ECLI:NL:RBSHE:2002:AF8781

Rechtbank 's-Hertogenbosch

Datum uitspraak
10 december 2002
Publicatiedatum
4 april 2013
Zaaknummer
00/312 R
Instantie
Rechtbank 's-Hertogenbosch
Type
Uitspraak
Rechtsgebied
Civiel recht; Insolventierecht
Procedures
  • Eerste aanleg - enkelvoudig
Vindplaatsen
  • Rechtspraak.nl
AI samenvatting door LexboostAutomatisch gegenereerd

Voortzetting van de schuldsanering na overlijden van de schuldenaar

In deze zaak heeft de Rechtbank 's-Hertogenbosch op 10 december 2002 uitspraak gedaan in een civiele procedure betreffende de voortzetting van de schuldsanering na het overlijden van de schuldenaar. De rechtbank heeft kennisgenomen van het proces-verbaal van de verificatievergadering die op 26 november 2002 heeft plaatsgevonden, evenals van een ontwerp van een saneringsplan. Tijdens de zitting op 10 december 2002 zijn er geen bezwaren van schuldeisers naar voren gebracht, noch zijn er gronden voor beëindiging van de schuldsaneringsregeling geconstateerd. Dit leidde de rechtbank tot de conclusie dat de toepassing van de schuldsanering moest worden voortgezet.

De rechter-commissaris heeft voorgesteld om de termijn in het saneringsplan vast te stellen tot de datum van de zitting, gezien het overlijden van de schuldenaar. De rechtbank heeft dit voorstel overgenomen en heeft besloten dat de toepassing van de schuldsanering wordt voortgezet. De rechtbank heeft het saneringsplan vastgesteld, waarbij de termijn van de schuldsanering wordt vastgesteld tot de datum van de zitting, 10 december 2002. Tevens is bepaald dat het vermogen van de schuldenaar, voor zover aanwezig, te gelde zal worden gemaakt en in de boedel zal worden ingebracht.
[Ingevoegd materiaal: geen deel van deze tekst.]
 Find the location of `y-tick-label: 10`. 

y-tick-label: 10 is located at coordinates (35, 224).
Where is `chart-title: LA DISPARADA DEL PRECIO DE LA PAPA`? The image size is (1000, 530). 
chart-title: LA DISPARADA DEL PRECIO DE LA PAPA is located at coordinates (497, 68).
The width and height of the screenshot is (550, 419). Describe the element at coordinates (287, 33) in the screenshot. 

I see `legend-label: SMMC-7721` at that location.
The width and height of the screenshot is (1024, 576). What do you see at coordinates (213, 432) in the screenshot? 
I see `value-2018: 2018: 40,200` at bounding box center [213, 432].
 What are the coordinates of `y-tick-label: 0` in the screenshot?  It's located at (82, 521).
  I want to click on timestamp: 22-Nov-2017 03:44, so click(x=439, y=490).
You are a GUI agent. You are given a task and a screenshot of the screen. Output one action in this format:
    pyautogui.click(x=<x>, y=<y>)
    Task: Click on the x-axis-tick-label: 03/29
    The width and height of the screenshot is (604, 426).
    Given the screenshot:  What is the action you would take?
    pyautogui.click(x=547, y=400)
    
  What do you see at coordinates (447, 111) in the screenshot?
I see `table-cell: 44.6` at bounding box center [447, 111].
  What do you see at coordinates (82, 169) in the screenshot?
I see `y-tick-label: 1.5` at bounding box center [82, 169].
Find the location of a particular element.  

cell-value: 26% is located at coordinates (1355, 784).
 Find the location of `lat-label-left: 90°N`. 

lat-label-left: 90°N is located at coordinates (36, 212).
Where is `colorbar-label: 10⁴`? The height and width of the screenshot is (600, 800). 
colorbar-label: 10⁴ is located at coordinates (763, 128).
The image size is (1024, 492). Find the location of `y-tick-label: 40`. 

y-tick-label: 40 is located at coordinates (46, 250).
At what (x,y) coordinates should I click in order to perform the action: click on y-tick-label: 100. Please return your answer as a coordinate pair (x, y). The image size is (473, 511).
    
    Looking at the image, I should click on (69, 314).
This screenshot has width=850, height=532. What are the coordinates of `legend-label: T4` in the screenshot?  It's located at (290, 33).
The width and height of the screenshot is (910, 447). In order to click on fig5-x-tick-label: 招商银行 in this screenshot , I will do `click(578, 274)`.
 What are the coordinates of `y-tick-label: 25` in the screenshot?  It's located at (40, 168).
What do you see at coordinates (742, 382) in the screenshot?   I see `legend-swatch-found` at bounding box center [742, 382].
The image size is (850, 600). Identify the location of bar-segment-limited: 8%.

Deze uitspraak is van belang voor de betrokken partijen, aangezien het de voortzetting van de schuldsanering regelt en de voorwaarden waaronder dit zal plaatsvinden. De rechtbank heeft hiermee een belangrijke beslissing genomen die de schuldeisers en de boedel van de overleden schuldenaar raakt.

Uitspraak

Rechtbank 's-Hertogenbosch,
sector civiel recht - enkelvoudige kamer
Bij vonnis van deze kamer van 3 juli 2000 is de schuldsanering uitgesproken ten aanzien van:
L
geboren op,
overleden op,
voorheen wonende te 's-Hertogenbosch.
De rechtbank heeft kennisgenomen van het proces-verbaal van de op 26 november 2002 gehouden verificatievergadering, alsmede van een ontwerp van een saneringsplan.
De rechtbank heeft het ontwerp saneringsplan behandeld ter terechtzitting van 10 december 2002. De rechter-commissaris heeft bij die gelegenheid schriftelijk verslag uitgebracht. Bezwaren van schuldeisers zijn noch bij de verificatievergadering, noch ter zitting naar voren gebracht. Evenmin is gebleken dat zich één van de gronden voor beëindiging van de toepassing van de schuldsaneringsregeling voordoet.
Derhalve dient de toepassing van de schuldsanering te worden voortgezet.
In verband met het overlijden van de schuldenaar heeft de rechter-commissaris voorgesteld om de termijn in het saneringsplan vast te stellen tot op heden. De rechtbank kan zich met dit voorstel verenigen en zal derhalve, gelet op artikel 338 van de Faillissementswet, beslissen als volgt.
BESLISSING
De rechtbank:
- bepaalt dat de toepassing van de schuldsaneringsregeling wordt voortgezet;
- stelt het saneringsplan als volgt vast:
1. De termijn van de schuldsaneringsregeling gedurende wordt vastgesteld tot de datum van deze zitting, zijnde 10 december 2002.
2. Het vermogen van de schuldenaar, voor zover aanwezig, zal te gelde worden gemaakt en worden ingebracht in de boedel.
Gedaan door mr. R.R.M. de Moor, lid van de eerste enkelvoudige kamer, en uitgesproken ter openbare terechtzitting van
10 december 2002 in tegenwoordigheid van C.M. Sweep, griffier.